*Aim of the task*
Retype the data exactly, leaving nothing out.
== Extracted material
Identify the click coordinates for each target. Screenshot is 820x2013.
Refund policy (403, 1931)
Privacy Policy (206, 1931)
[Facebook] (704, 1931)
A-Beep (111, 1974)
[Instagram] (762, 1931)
====
*Task response*
Identify the click coordinates for each target. Screenshot is 820x2013.
Refund policy (403, 1931)
Privacy Policy (206, 1931)
[Facebook] (704, 1931)
A-Beep (111, 1974)
[Instagram] (762, 1931)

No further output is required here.